South Texas Breast Surgery – Dr. Maria Palafox
Colorectal cancer is cancer that develops in your colon (large intestine) or rectum. It is one of the most common types of cancer, affecting 1 in 22 men and 1 in 24 women at some point in their lives.
Having regular colonoscopies can help protect you from colorectal cancer, both by finding cancer early, when it’s most treatable, and enabling the removal of precancerous polyps.
When should you start having colonoscopies? That depends on several factors, including your age.

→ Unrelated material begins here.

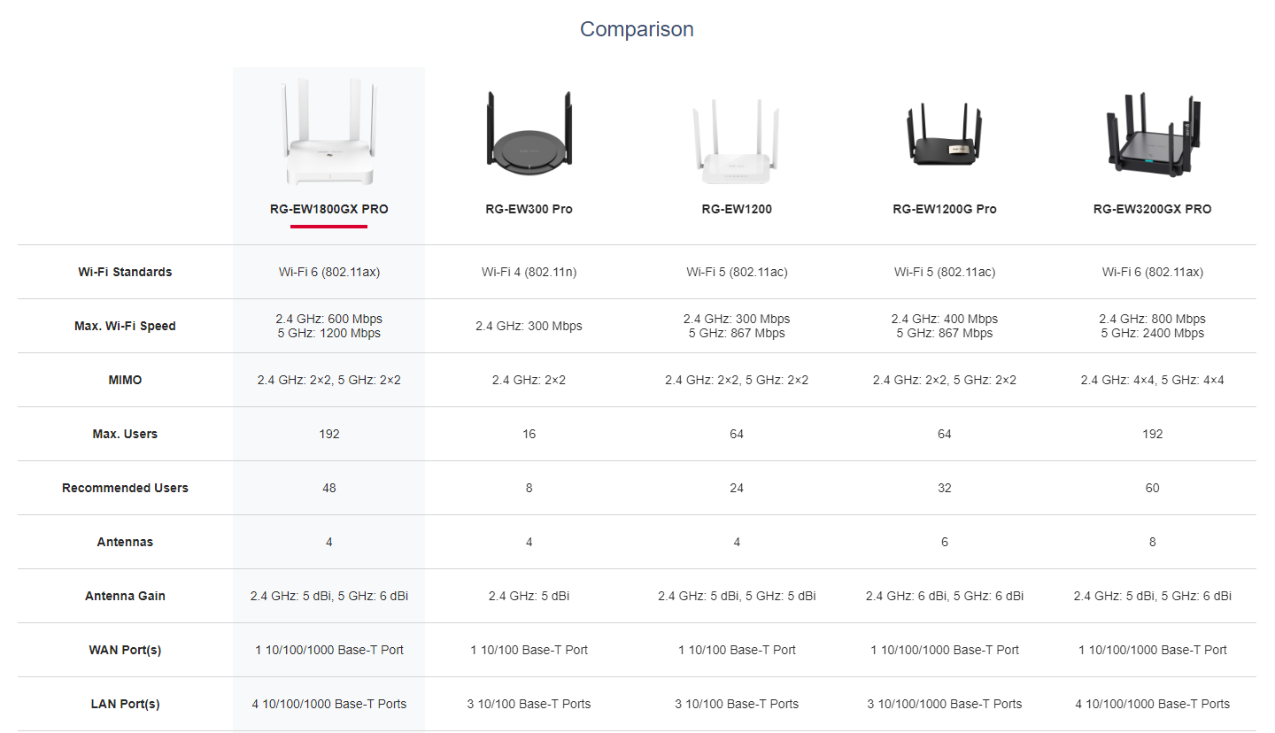Select the Recommended Users row label
Screen dimensions: 1275x733
[x=125, y=488]
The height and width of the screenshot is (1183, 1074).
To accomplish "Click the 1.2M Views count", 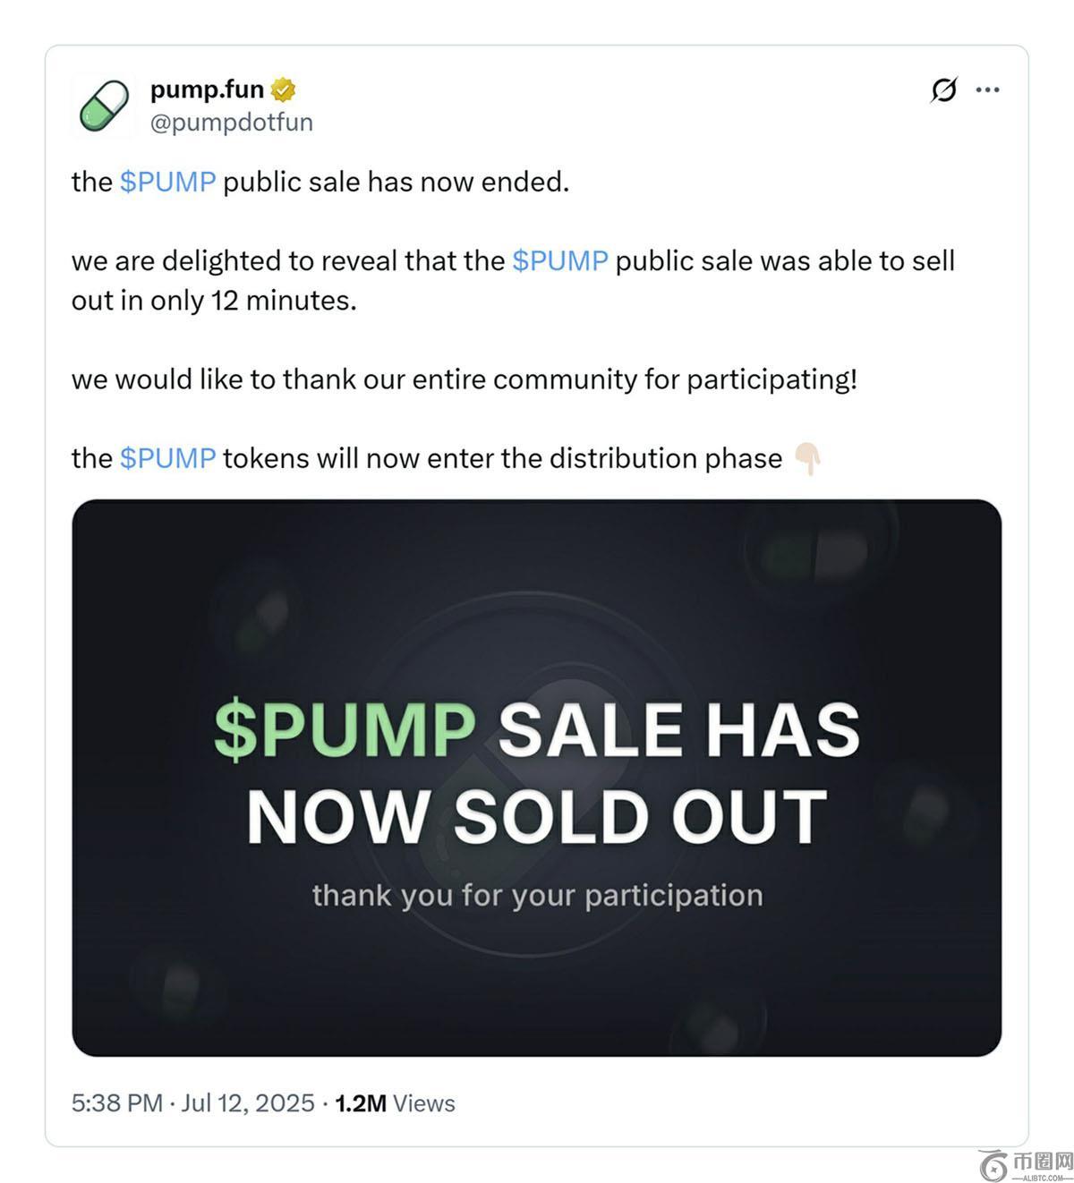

Dr. Maria Palafox has performed many colonoscopies, and she understands the importance of starting to have this important screening test at the right time. Read on to learn about the guidelines she uses to determine when to schedule your first colonoscopy.
A crucial procedure
During a colonoscopy, Dr. Palafox inserts a scope into your rectum. The scope consists of a long, thin tube with a camera attached to it. Images from the camera appear on a computer screen that Dr. Palafox can view.

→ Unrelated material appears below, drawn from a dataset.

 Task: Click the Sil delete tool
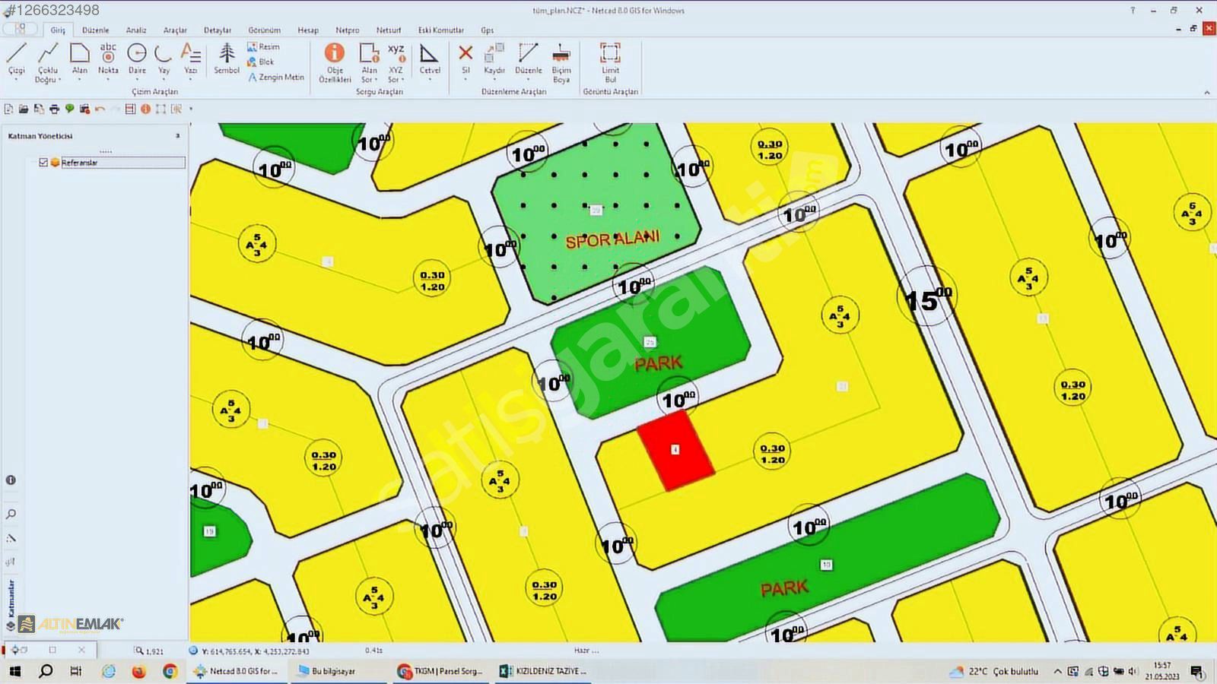pos(466,59)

Colonoscopy allows Dr. Palafox to do a careful visual examination of your colon and rectum. She looks for inflammation, ulcers, and polyps, which are tissue growths on the inner lining of the colon or rectum.
If she finds any polyps, she removes them and sends them to a laboratory for analysis.
Although not all polyps turn into cancer, most colorectal cancers do begin as polyps. Removing polyps can protect you from developing colorectal cancer in the future.
When to have your first colonoscopy
Typically, Dr. Palafox recommends that patients begin having colonoscopies at age 45-50. But she may suggest that you have your first colonoscopy at a younger age if you have an elevated risk of colorectal cancer.
An earlier first colonoscopy may make sense if you have any of the following:
- Symptoms such as bloody stool, changes in bowel habits, abdominal pain, unexplained weight loss
- A family history of colorectal cancer or other types of cancer that raise colorectal cancer risk
- A personal history of inflammatory bowel conditions such as Crohn’s disease or ulcerative colitis
- Previous radiation to the abdomen or pelvic area to treat a previous cancer
- A genetic syndrome that is associated with colorectal cancer risk, such as Lynch syndrome
If Dr. Palafox finds no polyps or other abnormalities, she usually suggests follow-up colonoscopies every 10 years.
If she does find one or more polyps, Dr. Palafox may recommend that you have another colonoscopy in 3-5 years, depending on the number, size, and pathology of the polyps she removes.
Is it time for your colonoscopy?
Don’t put off your colonoscopy. It could save your life.